Rewrite the stretch from the line containing "You are a GUI" through the end of the rows, replacing "Partenaires" with "Partners" and leaving everything else unchanged.

--- TASK INPUT ---
BEGIN

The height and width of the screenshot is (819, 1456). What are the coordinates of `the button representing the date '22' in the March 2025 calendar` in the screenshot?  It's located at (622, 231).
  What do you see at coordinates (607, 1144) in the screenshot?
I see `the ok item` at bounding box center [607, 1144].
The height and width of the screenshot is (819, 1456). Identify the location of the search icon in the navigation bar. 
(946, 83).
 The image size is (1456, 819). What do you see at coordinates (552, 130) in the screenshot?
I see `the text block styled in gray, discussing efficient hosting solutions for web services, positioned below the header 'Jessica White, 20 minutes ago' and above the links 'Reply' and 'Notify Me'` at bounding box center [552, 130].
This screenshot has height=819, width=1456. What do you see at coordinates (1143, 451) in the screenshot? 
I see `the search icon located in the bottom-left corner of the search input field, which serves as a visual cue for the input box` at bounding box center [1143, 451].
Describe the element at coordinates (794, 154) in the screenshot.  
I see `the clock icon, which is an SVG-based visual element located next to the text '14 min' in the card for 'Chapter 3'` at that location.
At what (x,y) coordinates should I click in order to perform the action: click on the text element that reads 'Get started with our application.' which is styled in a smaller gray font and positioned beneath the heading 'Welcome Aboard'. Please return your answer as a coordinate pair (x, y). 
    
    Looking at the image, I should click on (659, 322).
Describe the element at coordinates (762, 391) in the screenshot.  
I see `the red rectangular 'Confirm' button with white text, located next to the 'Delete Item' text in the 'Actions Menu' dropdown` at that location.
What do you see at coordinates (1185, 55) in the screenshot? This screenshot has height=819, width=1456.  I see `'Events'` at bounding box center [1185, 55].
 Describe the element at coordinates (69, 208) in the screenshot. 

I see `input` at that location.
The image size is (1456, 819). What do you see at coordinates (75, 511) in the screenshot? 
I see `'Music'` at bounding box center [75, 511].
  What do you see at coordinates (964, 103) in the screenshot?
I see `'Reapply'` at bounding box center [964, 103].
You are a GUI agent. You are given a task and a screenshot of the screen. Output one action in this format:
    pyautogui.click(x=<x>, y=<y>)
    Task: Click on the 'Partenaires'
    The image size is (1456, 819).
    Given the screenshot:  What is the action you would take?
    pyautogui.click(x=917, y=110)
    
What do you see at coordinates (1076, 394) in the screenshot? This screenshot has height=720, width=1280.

END

--- SOLUTION TO THIS PROBLEM ---
You are a GUI agent. You are given a task and a screenshot of the screen. Output one action in this format:
    pyautogui.click(x=<x>, y=<y>)
    Task: Click on the 'Partners'
    The image size is (1456, 819).
    Given the screenshot:  What is the action you would take?
    pyautogui.click(x=917, y=110)
    
What do you see at coordinates (1076, 394) in the screenshot? This screenshot has height=720, width=1280.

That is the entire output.